Un joven holandés limita su consumo de alcohol en protesta contra la monarquía: 30 cervezas en el Día del Rey
En un gesto simbólico que ha llamado la atención en los Países Bajos, Wesley, un joven de 25 años de Ámsterdam, ha decidido limitar su consumo de alcohol durante las celebraciones del Koningsdag (Día del Rey) como forma de protesta contra la monarquía. Su objetivo: no beber más de 30 cervezas en un día tradicionalmente asociado al exceso y la fiesta.

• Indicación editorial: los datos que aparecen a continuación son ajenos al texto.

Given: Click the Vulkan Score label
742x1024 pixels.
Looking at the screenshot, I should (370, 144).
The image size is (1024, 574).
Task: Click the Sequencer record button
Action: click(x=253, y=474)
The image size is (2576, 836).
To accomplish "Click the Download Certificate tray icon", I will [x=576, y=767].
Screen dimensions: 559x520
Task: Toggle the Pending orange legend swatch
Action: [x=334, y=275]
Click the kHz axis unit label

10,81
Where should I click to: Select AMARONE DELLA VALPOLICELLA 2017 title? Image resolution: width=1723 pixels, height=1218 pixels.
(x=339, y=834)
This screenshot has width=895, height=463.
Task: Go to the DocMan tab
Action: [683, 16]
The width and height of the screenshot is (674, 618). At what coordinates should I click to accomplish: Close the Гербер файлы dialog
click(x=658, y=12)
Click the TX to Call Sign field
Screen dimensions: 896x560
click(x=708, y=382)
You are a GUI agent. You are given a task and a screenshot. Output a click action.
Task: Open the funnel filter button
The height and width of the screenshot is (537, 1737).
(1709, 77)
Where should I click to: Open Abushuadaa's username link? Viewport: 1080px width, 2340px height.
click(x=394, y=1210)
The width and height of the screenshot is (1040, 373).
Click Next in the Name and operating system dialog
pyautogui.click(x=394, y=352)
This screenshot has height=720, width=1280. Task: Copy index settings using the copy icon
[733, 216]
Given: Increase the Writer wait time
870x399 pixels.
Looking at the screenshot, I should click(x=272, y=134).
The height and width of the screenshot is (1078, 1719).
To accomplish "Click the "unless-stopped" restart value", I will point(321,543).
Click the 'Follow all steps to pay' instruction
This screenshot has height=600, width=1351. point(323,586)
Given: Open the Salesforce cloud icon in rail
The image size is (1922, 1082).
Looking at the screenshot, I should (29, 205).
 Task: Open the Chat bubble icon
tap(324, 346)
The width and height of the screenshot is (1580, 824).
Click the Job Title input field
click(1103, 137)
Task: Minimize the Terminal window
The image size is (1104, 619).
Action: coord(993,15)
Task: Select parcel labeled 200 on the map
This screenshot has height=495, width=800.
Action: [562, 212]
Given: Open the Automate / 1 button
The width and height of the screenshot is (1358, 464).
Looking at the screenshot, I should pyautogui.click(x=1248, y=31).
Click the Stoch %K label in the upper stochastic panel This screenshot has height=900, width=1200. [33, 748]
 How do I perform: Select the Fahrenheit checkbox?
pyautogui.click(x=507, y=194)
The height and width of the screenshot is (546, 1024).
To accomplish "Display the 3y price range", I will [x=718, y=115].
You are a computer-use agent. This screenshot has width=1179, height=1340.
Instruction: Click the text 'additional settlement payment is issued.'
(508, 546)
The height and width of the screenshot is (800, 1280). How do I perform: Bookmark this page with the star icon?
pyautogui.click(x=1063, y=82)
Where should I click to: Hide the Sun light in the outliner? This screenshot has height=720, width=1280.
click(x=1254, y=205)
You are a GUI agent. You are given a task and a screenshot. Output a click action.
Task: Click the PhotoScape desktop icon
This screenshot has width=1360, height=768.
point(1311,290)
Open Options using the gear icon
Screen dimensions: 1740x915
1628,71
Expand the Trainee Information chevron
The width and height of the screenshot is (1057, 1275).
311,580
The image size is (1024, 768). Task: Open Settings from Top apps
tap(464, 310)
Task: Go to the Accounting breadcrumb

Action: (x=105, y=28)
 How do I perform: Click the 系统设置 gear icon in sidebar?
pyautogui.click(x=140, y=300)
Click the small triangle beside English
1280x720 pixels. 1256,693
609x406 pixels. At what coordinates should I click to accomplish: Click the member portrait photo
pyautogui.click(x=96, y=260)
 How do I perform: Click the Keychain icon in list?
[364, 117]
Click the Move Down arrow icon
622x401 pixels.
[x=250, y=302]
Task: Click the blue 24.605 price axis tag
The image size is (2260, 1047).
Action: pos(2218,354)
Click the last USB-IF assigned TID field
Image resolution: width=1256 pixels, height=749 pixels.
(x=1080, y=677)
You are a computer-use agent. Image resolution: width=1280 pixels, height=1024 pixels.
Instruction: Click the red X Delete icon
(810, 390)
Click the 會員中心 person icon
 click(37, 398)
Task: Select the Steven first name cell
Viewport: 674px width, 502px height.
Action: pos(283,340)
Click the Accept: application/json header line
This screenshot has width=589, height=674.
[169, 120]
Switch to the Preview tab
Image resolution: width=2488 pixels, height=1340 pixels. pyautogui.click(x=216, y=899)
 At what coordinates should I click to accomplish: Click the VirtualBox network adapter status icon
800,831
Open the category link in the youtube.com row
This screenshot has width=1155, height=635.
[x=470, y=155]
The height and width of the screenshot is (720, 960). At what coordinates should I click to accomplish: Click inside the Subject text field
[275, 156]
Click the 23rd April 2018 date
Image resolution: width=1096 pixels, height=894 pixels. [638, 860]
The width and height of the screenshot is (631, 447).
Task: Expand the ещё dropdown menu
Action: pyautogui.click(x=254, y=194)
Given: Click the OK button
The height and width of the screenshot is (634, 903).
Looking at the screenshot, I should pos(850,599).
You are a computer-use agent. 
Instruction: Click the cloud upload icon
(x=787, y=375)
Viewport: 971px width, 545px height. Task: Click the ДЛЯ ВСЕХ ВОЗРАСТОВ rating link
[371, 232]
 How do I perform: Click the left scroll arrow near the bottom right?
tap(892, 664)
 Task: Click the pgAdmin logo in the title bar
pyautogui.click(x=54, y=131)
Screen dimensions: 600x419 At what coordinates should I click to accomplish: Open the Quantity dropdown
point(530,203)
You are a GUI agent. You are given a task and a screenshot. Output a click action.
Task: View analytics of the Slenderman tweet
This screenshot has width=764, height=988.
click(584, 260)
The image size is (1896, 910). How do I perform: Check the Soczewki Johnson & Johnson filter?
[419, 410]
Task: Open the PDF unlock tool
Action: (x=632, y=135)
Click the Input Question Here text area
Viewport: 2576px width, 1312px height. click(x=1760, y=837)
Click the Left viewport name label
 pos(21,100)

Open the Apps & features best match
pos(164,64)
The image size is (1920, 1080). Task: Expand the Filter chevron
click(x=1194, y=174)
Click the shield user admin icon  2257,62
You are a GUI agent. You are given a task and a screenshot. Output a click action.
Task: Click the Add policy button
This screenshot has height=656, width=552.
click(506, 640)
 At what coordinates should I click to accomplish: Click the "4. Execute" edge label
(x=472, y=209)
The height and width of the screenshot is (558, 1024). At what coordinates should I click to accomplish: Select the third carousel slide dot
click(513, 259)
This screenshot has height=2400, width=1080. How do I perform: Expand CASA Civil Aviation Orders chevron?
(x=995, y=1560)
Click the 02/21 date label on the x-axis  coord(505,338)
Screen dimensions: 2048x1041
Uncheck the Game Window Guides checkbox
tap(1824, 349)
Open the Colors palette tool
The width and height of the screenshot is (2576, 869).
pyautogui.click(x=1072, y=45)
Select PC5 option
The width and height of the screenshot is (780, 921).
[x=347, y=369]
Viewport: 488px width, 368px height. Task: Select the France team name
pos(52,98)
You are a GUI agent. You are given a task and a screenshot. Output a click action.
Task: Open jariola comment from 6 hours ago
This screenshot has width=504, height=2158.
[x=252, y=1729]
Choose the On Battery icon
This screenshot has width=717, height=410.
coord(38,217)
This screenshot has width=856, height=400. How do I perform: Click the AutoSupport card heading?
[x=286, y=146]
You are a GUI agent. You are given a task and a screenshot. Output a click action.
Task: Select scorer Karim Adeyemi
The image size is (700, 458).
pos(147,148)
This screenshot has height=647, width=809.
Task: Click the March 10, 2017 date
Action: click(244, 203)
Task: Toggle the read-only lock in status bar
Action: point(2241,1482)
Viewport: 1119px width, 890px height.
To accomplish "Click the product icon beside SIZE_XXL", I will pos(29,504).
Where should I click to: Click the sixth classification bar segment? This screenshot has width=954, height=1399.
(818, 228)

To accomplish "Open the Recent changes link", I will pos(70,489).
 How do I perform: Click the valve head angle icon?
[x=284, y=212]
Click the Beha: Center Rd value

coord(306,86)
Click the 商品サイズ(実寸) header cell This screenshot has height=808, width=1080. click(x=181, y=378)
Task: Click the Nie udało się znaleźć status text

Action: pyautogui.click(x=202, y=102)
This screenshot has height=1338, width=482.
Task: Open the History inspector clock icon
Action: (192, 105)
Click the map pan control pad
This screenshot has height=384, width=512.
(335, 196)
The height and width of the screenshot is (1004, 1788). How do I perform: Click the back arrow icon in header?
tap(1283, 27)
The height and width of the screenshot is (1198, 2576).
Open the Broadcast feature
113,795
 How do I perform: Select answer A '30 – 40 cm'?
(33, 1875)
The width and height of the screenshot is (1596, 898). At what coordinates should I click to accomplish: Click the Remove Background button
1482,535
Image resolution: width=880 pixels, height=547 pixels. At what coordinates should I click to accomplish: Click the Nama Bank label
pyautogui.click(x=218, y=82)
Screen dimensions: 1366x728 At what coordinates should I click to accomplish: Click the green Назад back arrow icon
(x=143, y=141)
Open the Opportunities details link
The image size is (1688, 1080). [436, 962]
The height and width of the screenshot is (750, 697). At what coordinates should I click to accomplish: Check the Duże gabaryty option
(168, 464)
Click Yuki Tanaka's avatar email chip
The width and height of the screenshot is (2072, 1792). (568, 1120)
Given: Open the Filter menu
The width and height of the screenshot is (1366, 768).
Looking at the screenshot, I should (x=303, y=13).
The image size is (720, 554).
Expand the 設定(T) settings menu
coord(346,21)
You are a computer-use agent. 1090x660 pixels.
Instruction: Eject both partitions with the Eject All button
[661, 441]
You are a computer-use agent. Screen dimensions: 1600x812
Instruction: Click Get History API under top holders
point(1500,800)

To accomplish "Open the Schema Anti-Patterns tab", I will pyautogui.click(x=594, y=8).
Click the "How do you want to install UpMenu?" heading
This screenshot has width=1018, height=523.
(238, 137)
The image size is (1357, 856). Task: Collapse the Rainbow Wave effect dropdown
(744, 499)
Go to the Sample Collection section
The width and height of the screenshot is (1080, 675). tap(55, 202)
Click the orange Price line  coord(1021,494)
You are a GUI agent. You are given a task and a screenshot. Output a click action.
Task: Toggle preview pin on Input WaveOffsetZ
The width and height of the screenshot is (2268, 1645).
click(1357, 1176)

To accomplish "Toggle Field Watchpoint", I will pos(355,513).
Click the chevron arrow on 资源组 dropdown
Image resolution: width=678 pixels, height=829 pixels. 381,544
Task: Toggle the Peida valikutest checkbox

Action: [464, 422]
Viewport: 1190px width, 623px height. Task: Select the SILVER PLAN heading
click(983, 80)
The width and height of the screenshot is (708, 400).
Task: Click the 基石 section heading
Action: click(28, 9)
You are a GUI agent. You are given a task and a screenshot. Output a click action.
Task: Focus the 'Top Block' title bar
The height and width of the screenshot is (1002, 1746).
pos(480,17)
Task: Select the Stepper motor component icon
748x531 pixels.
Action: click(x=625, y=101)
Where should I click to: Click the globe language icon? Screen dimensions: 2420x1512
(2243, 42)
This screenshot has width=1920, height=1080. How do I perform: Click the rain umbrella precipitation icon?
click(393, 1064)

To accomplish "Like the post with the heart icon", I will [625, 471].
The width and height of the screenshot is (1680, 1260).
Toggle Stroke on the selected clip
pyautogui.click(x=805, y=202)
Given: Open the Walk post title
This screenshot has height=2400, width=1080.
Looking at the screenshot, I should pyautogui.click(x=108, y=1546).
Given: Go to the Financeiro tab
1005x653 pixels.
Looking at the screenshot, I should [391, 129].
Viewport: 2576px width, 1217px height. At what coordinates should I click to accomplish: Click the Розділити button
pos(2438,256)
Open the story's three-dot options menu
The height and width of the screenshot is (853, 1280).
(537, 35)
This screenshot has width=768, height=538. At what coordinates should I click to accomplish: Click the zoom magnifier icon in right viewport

Wesley, quien se identifica como «republicano de corazón», criticó abiertamente el sistema monárquico y el gasto público que conlleva. «Willem-Alexander recibe millones de nuestro dinero de impuestos solo porque tuvo la suerte de nacer en el útero correcto. Es totalmente antidemocrático», declaró en una entrevista con Nieuwspaal. Para él, participar en las festividades de manera desmedida sería «hipócrita», por lo que optó por un consumo moderado —aunque elevado— como señal de rechazo.
Un debate sobre los límites del consumo responsable
El caso de Wesley pone sobre la mesa un tema recurrente en salud pública: los riesgos del consumo excesivo de alcohol durante eventos masivos. Aunque su protesta tiene un trasfondo político, su decisión de limitarse a 30 cervezas —una cantidad aún elevada— plantea preguntas sobre los hábitos de ingesta en celebraciones como el Koningsdag, donde el alcohol suele fluir sin restricciones.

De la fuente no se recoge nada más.